▸ Activity list:
#1 Copy the passage of the polio eradication article from "Immunization efforts continue" up to and including "need for vigilance.".
#2 List every question that the polio eradication article says Rotary's World Polio Day event will answer.
#3 Write the next part of the polio eradication article, continuing from its last sentence.

World Polio Day 2016 highlights Rotary’s progress to end polio


Immunization efforts continue in Africa, where recent setbacks underscore the need for vigilance everywhere until polio is eradicated worldwide.  

Where are we in the fight to eradicate polio? What's left to do? And why does it cost so much? Rotary's World Polio Day event on 24 October will answer these questions and more.

 
 

Health officials from our partners in the Global Polio Eradication Initiative will join Rotary leaders and special guests at the Centers for Disease Control and Prevention in Atlanta, Georgia, USA, to give a status update on the eradication campaign.

The wild poliovirus has caused fewer new cases of the disease so far this year than this time last year, but recent setbacks in Nigeria — which was re-classified as polio-endemic in September 2016 — underscore the need for vigilance.

[Saved entries]
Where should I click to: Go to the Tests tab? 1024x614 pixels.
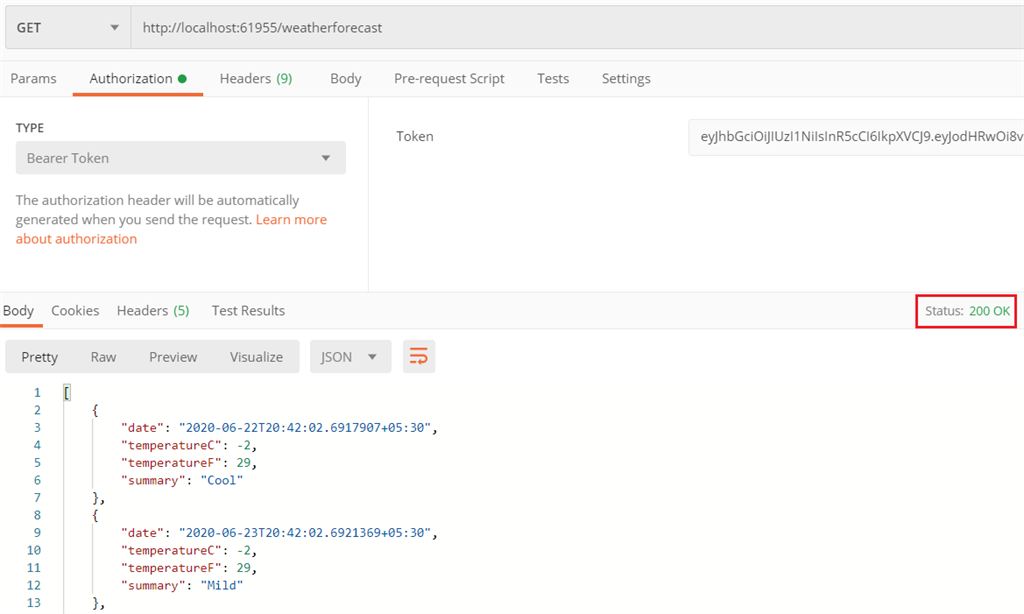pyautogui.click(x=553, y=78)

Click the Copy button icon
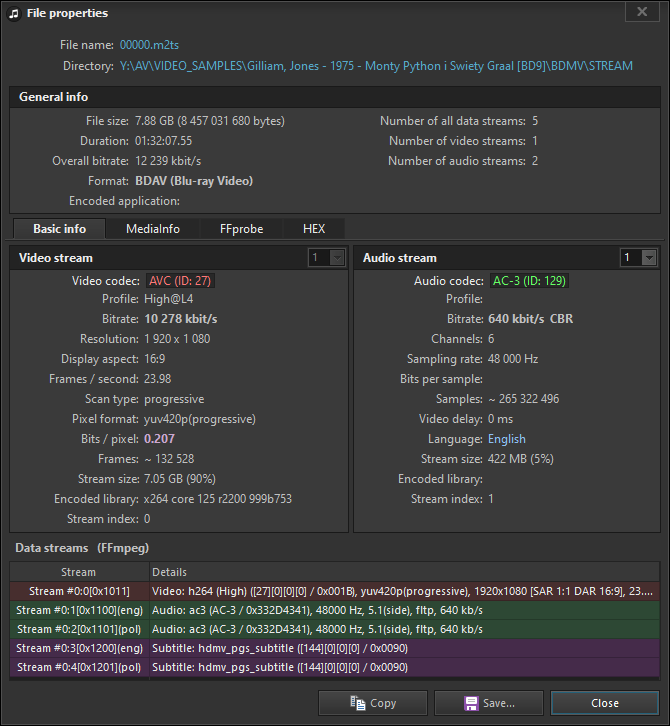click(x=357, y=703)
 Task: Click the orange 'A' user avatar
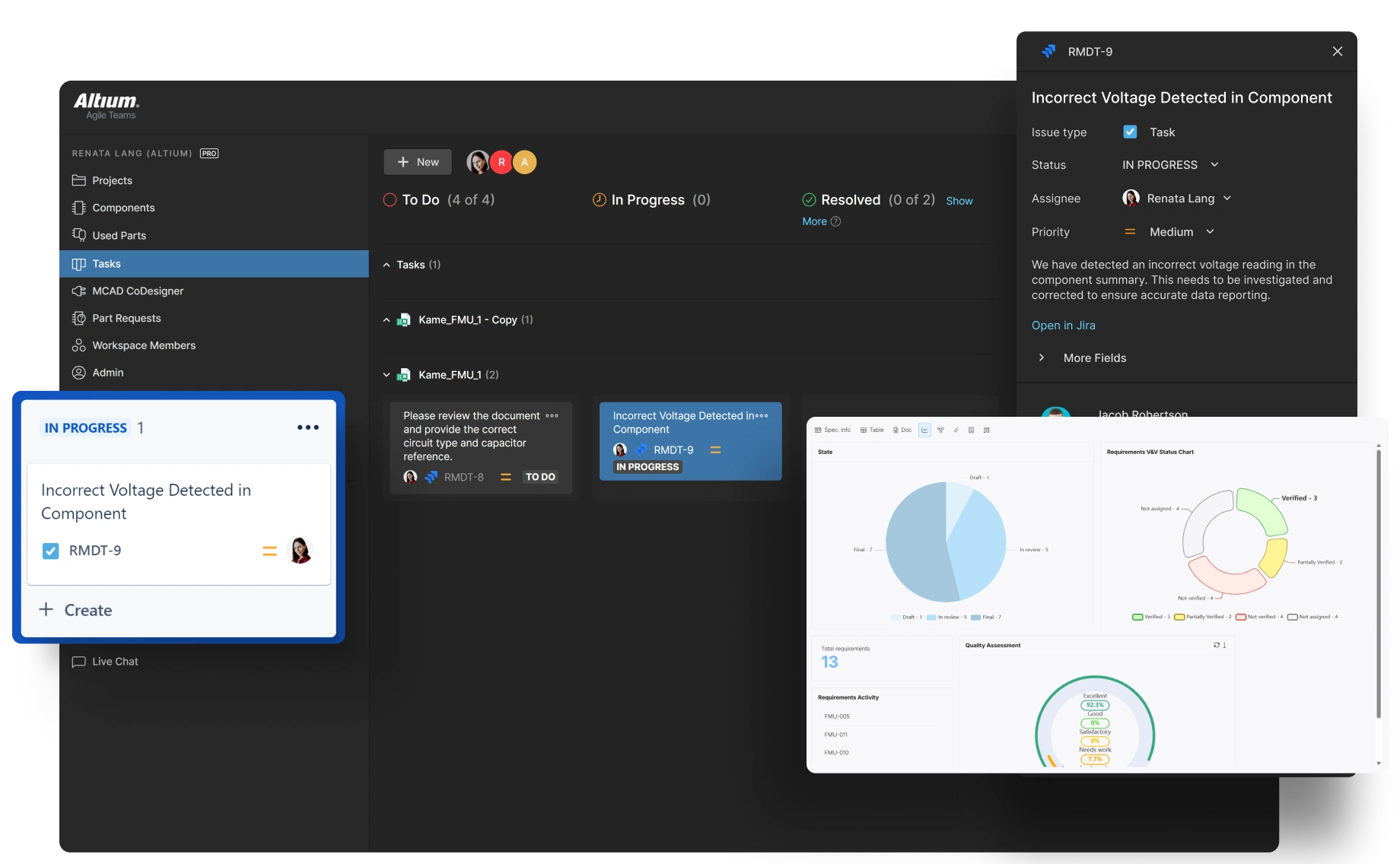(524, 162)
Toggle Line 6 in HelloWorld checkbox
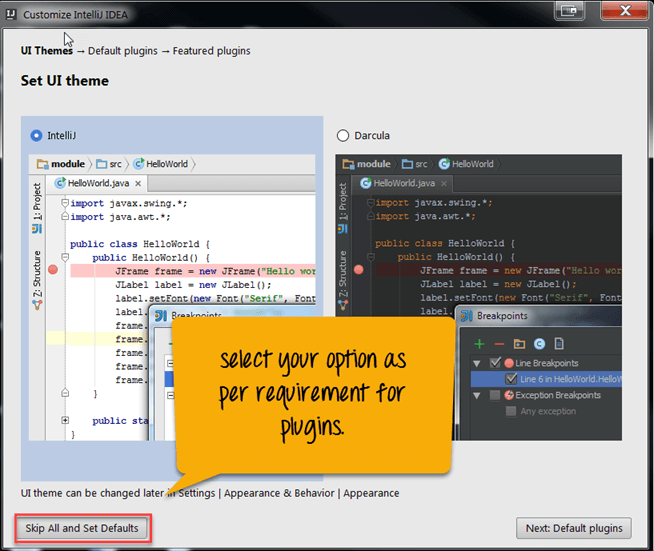Image resolution: width=654 pixels, height=551 pixels. click(511, 379)
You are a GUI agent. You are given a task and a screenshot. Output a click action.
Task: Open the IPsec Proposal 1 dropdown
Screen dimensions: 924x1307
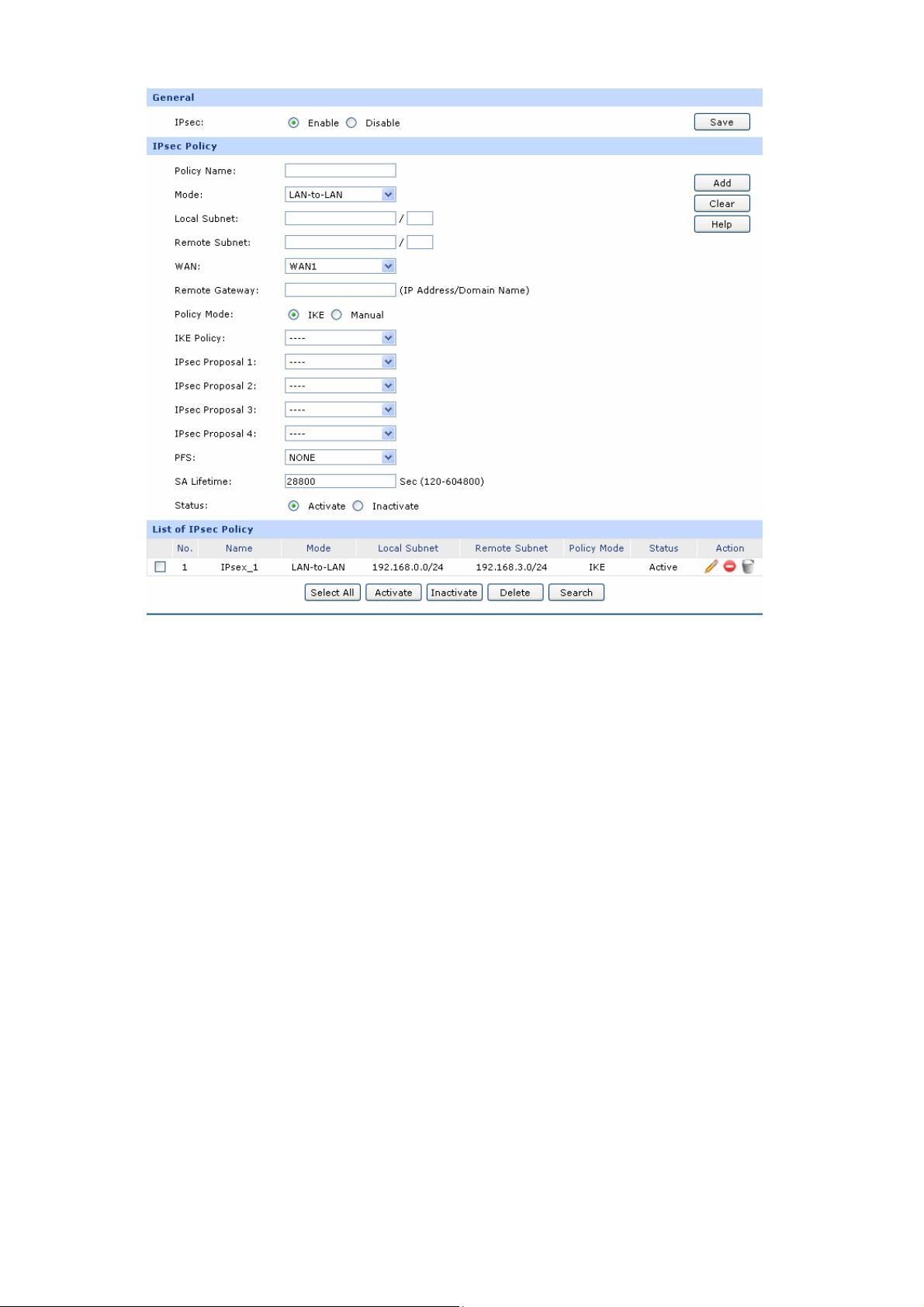pos(340,362)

▸ Results of the tasks:
#1
Immunization efforts continue in Africa, where recent setbacks underscore the need for vigilance everywhere until polio is eradicated worldwide.  

Where are we in the fight to eradicate polio? What's left to do? And why does it cost so much? Rotary's World Polio Day event on 24 October will answer these questions and more.

 
 

Health officials from our partners in the Global Polio Eradication Initiative will join Rotary leaders and special guests at the Centers for Disease Control and Prevention in Atlanta, Georgia, USA, to give a status update on the eradication campaign.

The wild poliovirus has caused fewer new cases of the disease so far this year than this time last year, but recent setbacks in Nigeria — which was re-classified as polio-endemic in September 2016 — underscore the need for vigilance.

#2
- Where are we in the fight to eradicate polio?
- What's left to do?
- And why does it cost so much?

#3
Yet the detection of new cases in northern Nigeria also demonstrates that surveillance efforts are reaching children even in areas affected by conflict. The challenge now is to contain the outbreak and boost immunity in affected areas until the virus is eradicated worldwide.

This year also saw the largest and fastest vaccine rollout in history, as 155 countries and territories switched from the trivalent oral polio vaccine to the bivalent oral polio vaccine. The bivalent oral polio vaccine protects against the only two strains still in circulation and reduces the likelihood of vaccine-derived cases.